Rouhani says Iran will not accept ‘nuclear apartheid’

Our technology is not up for negotiation, Iranian president says ahead of new round of talks on nuclear accord.

President Hassan Rouhani speaks to a group of medical and nuclear experts in Tehran on May 11, 2014. Mohammad Berno / Iranian Presidency Office / AP Photo
Powered by automated translation

TEHRAN // Iran will not accept “nuclear apartheid” but is willing to offer more transparency over its atomic activities, president Hassan Rouhani said yesterday ahead of new talks with world powers.

Iran and the P5+1 group of nations will start hammering out a draft accord tomorrow aimed at ending a decade-long standoff over suspicions that the Islamic republic is concealing military objectives.

“We have nothing to put on the table and offer to them but transparency. That’s it. Our nuclear technology is not up for negotiation,” Rouhani, referring to the West, said in remarks broadcast on state television.

“Iran will not retreat one step in the field of nuclear technology ... we will not accept nuclear apartheid,” he said.

The self-declared moderate president has faced a battle from domestic critics of his diplomatic outreach since taking power last August.

Hardliners accuse Rouhani of making concessions for little gain under talks that have started to reverse the political isolation Iran grappled with under his hardline predecessor Mahmoud Ahmadinejad.

Other sceptics of the nuclear talks, including members of the US Congress, doubt if Rouhani is genuine in seeking a lasting agreement.

The world’s leading powers have long suspected that Iran is developing the capability to build an atom bomb, an allegation that Tehran has repeatedly denied.

“We want to tell the world they cannot belittle the Iranian nation; they have to respect it,” Rouhani added yesterday.

Iran has suffered years of economic hardship exacerbated by international sanctions designed to coerce the country into curbing its nuclear work.

A potential deal under discussion between Iranian negotiators and counterparts from the United States, Britain, France, China and Russia plus Germany – under the P5+1 grouping – this week will focus on the scope of Iran’s nuclear activities.

Such an agreement will aim to render Iran incapable of making any push towards atomic weapons while removing the sanctions.

The negotiators have a July 20 deadline, set by an interim deal reached in November that put temporary limits on Iran’s nuclear activities in exchange for modest sanctions relief.

Meanwhile, Nawaz Sharif, Pakistan’s prime minister, met yesterday with the Iranian president at the start of a visit during which talks are likely to include border security and a stalled gas pipeline deal.
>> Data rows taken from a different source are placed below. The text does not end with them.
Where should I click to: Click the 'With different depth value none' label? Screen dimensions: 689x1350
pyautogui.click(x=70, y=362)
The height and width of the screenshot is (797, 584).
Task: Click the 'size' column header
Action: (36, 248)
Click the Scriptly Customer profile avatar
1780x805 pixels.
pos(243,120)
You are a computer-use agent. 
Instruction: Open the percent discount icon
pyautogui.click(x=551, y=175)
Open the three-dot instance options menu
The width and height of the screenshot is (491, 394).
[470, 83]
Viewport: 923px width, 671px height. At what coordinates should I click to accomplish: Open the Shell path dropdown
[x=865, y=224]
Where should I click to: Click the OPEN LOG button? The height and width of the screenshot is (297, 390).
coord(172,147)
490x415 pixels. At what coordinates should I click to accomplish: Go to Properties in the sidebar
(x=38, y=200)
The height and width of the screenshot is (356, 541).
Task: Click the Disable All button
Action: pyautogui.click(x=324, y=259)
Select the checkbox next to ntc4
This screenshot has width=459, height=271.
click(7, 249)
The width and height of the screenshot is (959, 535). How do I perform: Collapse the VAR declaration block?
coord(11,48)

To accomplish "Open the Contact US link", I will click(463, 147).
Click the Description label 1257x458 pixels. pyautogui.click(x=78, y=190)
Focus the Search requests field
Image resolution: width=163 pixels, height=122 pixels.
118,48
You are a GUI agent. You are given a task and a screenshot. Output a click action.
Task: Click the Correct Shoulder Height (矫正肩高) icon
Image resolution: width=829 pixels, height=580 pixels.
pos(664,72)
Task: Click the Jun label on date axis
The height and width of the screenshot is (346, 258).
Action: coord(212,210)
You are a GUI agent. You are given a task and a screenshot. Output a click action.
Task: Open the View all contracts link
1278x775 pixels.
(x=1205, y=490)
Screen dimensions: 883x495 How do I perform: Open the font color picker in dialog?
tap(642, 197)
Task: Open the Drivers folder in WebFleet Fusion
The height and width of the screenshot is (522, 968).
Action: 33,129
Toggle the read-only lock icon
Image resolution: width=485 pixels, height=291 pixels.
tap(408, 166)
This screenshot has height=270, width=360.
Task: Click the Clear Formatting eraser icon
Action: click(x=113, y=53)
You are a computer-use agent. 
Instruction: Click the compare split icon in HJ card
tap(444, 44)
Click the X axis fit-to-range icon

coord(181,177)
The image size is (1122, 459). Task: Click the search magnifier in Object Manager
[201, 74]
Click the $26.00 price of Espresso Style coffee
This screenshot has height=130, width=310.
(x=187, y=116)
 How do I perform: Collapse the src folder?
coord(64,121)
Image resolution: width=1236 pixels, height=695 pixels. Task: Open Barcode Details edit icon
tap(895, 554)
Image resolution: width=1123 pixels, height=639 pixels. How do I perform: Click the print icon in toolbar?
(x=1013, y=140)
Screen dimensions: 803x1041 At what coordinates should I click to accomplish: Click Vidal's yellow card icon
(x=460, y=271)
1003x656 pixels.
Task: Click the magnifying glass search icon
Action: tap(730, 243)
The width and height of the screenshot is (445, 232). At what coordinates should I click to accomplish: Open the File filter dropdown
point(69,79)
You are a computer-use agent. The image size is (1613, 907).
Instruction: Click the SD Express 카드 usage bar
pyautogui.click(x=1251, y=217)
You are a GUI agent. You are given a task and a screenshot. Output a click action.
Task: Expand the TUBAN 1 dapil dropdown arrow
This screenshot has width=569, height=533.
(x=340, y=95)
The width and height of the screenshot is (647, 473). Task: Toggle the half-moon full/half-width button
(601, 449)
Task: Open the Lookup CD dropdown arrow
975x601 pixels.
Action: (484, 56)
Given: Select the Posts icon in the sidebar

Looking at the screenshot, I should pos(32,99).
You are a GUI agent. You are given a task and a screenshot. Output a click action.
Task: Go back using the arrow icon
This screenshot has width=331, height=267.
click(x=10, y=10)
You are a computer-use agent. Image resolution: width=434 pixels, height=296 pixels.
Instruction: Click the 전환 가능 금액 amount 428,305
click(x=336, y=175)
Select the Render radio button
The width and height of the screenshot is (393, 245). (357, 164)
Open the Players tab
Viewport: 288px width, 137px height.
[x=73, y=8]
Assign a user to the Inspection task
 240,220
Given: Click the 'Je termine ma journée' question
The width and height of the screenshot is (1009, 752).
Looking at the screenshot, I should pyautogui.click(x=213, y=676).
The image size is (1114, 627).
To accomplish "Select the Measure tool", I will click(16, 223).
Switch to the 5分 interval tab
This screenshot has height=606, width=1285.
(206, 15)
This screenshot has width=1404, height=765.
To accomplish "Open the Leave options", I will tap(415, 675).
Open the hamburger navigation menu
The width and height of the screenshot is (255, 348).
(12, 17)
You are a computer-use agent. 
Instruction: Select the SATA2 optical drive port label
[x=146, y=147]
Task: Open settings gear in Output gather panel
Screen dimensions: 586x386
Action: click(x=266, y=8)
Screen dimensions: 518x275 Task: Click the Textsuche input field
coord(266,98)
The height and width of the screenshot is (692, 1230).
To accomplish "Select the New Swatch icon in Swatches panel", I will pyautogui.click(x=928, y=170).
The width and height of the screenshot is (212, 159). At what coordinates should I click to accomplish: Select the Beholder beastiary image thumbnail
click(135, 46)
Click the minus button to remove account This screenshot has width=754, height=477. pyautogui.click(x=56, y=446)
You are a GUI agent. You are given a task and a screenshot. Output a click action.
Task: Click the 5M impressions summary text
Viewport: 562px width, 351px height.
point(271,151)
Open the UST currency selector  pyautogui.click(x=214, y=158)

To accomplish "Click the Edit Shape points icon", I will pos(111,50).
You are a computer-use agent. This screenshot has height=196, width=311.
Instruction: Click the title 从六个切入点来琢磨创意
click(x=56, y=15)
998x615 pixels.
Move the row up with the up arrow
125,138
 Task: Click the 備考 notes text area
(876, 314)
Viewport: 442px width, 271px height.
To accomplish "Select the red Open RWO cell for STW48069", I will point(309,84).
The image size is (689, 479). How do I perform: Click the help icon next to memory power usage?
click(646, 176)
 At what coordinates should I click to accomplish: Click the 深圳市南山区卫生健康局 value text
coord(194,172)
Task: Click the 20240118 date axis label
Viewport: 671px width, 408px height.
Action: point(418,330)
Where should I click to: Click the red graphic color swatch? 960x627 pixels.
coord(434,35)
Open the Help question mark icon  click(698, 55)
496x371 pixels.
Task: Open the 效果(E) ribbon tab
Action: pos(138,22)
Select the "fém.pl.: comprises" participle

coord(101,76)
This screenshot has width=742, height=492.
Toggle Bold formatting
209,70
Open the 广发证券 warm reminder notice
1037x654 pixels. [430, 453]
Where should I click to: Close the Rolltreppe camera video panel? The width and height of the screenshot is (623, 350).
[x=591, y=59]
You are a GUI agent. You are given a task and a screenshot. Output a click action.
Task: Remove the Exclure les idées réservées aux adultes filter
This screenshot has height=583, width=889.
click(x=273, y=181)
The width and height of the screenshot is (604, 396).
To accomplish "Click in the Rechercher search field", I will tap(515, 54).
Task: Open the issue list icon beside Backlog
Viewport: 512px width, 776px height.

Sharif and Iranian president Hassan Rouhani met briefly for lunch, and are to hold more in depth talks on “bilateral issues and the expansion of economic cooperation”, the official IRNA news agency reported.

During his two-day visit Sharif, who is accompanied by senior advisers, is also expected to meet supreme leader Ayatollah Ali Khamenei, Iran’s ultimate authority, media reported.